### DATA RECORDS
○ ○ ○ ○

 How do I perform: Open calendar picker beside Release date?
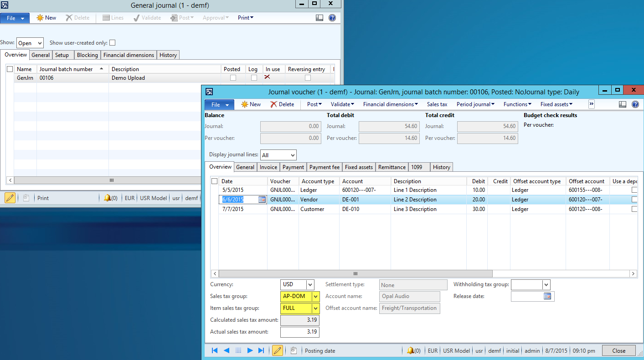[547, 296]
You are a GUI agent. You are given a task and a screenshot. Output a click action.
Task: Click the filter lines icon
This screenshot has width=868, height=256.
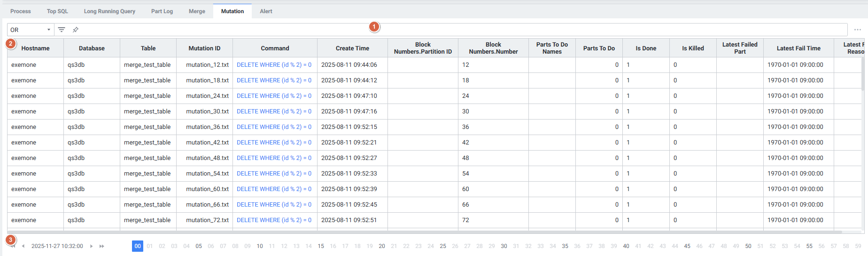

○ ○ ○ ○

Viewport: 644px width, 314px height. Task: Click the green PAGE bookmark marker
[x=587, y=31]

○ ○ ○ ○

### EXERCISE AIM
Your task is to copy each line of the data above that holds "screenshot".

### TASK ANSWER
You are a GUI agent. You are given a task and a screenshot. Output a click action.
This screenshot has width=868, height=256.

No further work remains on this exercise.